Dans les villes, le cycle naturel de l’eau est fortement perturbé. Nombre de collectivités testent de nouveaux systèmes pour limiter les bouleversements engendrés par l’imperméabilisation des sols et le manque d’espaces verts. Réintégrer de la végétation (par le biais de toits végétalisés, noues, parkings enherbés, etc.), faire ré-émerger un cours d’eau enterré, sont des exemples d'actions pour se protéger des inondations et de la chaleur.

 

« Les chantiers sont un véritable traumatisme pour la structure et la vie des sols, » explique Patricia Letainturier, Chargée de développement chez Infraservices, un bureau d’études VRD et hydraulique, qui pratique des techniques alternatives de gestion intégrée des eaux pluviales.

 

« Par exemple, dans une noue, le sol tassé ne permet plus la pénétration des eaux de pluie. Nos tests en laboratoire montrent que par leur activité, les lombrics améliorent significativement la capacité d’infiltration du sol. Nous vérifions par des tests in situ actuellement en cours l’efficacité d’une recolonisation du sol avec des vers de terre ; ils sont capables de s’adapter à de nouvelles conditions écologiques.»

 

Une fois de plus, il est préférable de prévenir plutôt qu’essayer de réparer les dégâts ; un terrassement bien étudié et mené avec discernement limitera le bouleversement des strates de sol. L’idéal est de conserver la terre végétale sans mélanger les strates, afin de pouvoir la remettre une fois les aménagements achevés.
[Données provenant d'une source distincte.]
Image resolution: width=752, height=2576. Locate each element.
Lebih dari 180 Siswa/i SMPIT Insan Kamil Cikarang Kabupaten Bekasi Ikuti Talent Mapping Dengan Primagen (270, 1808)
Que de temps gagné ensuite, pour la gestion de l’eau !

 

Là encore, l’information et la formation des acteurs de la construction sont primordiales pour qu’ils prennent conscience qu’ils peuvent eux aussi participer à préserver une biodiversité qui est plus que jamais au cœur des enjeux de demain.

 

Pour gérer au mieux toutes les questions liées à la biodiversité sur le chantier, en lien avec le maître d’ouvrage et l’architecte, nommer un référent biodiversité permet d’optimiser la vigilance des points clés et la sensibilisation des équipes, voire de courtes formations.

 

 

Ce test, mené en laboratoire par Infraservices, indique que plus la pluie est dense, plus le rôle des vers de terre est important sur la perméabilité du sol.

 

* créé en septembre 2013 par la Ligue Protectrice des Oiseaux (LPO), U2B est un espace de réflexion et d’échanges qui rassemble des acteurs publics et privés de l’urbanisme et du bâtiment. Au programme : les questions, résultats et progrès de chacun concernant la biodiversité dans l’urbanisme et le bâtiment. Faisabilité d’approches nouvelles, réalisation d’opérations exemplaires.